Bruce Sands, MD, on the VEGA Study of Combination Biologic Therapy in UC

Dr Sands provides an overview of the VEGA study, the first of its kind to combine 2 biologic agents to attempt to achieve higher rates of remission among patients with ulcerative colitis.

 

Bruce Sands, MD, is the Dr. Burrill B. Crohn Professor of Medicine and chief of the Dr. Henry D. Janowitz Division of Gastroenterology at the Icahn School of Medicine at Mt Sinai in New York, New York.

 

TRANSCRIPT:

Gastroenterology Learning Network: Welcome to this podcast from the Gastroenterology Learning Network. I'm your moderator, GLN: Mashaw. I'm delighted to have here today Dr. Bruce Sands, who is the Dr. Burrill B. Crohn Professor of Medicine and Chief of the Dr. Henry D. Janowitz Division of Gastroenterology at the Icahn School of Medicine at Mount Sinai in New York. Thank you so much for taking the time today to talk to us about the VEGA study in ulcerative colitis.

Dr. Bruce Sands: My pleasure, Rebecca. Thanks for inviting me.

GLN: So, let's get started by having you give us a brief overview of the study. What were you looking at and what was the overall purpose of this trial?

Dr Sands: Yes. Well, if you look at clinical trials with advanced therapeutic agents for ulcerative colitis and for Crohn's disease, we're doing better and better with these advanced therapies. These are biologics and small molecule agents, but we're still not reaching a very substantial proportion of patients. We, at best, maybe we're getting 40% in remission by the end of a year, and that would be an overestimate for most of our agents.

So, we're looking for new approaches to overcome that plateauing of efficacy that we've been observing. So, there are probably 2 ways around this. One would be precision medicine approach. Can we pick out the patients for whom a particular agent will be transformatively effective using a predictive biomarker? Another way would be to do what has been done in other areas, which is to employ combination therapy. So, we see this in infectious disease where we use multiple agents to treat tuberculosis. We see this in cancer where we use multiple chemotherapeutic approaches to really get control of the disease. But we haven't really much done this with our advanced agents in IBD.
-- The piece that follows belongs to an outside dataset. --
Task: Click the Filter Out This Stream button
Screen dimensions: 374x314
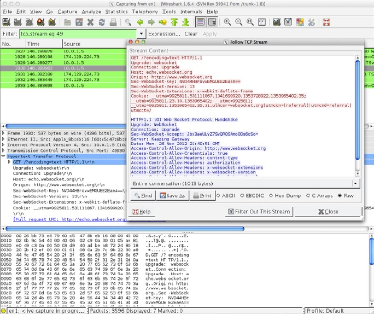Action: click(x=259, y=212)
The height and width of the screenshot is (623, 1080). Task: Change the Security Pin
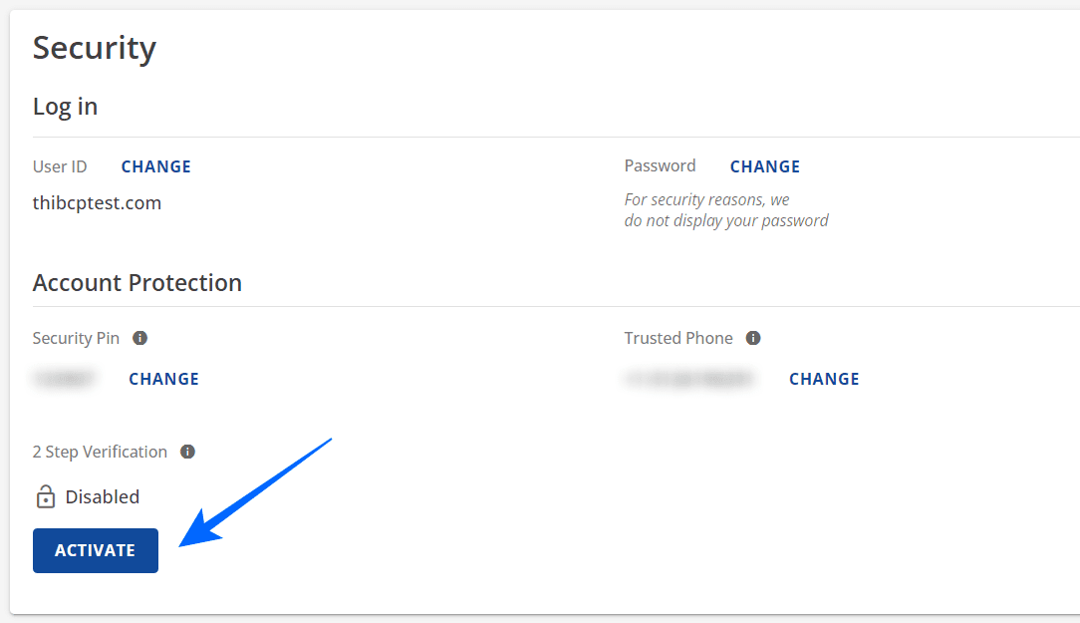(x=163, y=379)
So, this is the first study ever to combine 2 biologic agents prospectively to see if that combination will be more effective than either one alone. And this was done on the basis of in vivo animal models of colitis showing that, in this case, a combination of an anti-TNF, in this case golimumab, and an anti-IL-23 antibody called guselkumab, which is under investigation in its own right for ulcerative colitis. Each of those as monotherapies did not do as well in the animal model as combining both of them. And then there were also in silico experiments showing that if you gave both of these together, it was predicted that you would effectively hit manyfold more pathways of disease than you would with either one alone. So, there was a good preclinical rationale.

So, the VEGA study really took patients with moderate to severely active ulcerative colitis and they were randomized in a 1-to-1-to-1 fashion to get golimumab, again approved already for treating ulcerative colitis, or guselkumab monotherapy, which is under investigation for ulcerative colitis, or the combination of both of them.

GLN: And the hypothesis was that these two agents would take different pathways to deal with the inflammation and the other symptoms and biomarkers of ulcerative colitis?

Dr Sands: That's right. That the combination would hit more pathways and therefore be more effective. And while I can't tell you what pathways were hit at this moment, because that's more of a basic science question, we do have the clinical trial results from both induction and what was reported out at ACG were the 38-week results.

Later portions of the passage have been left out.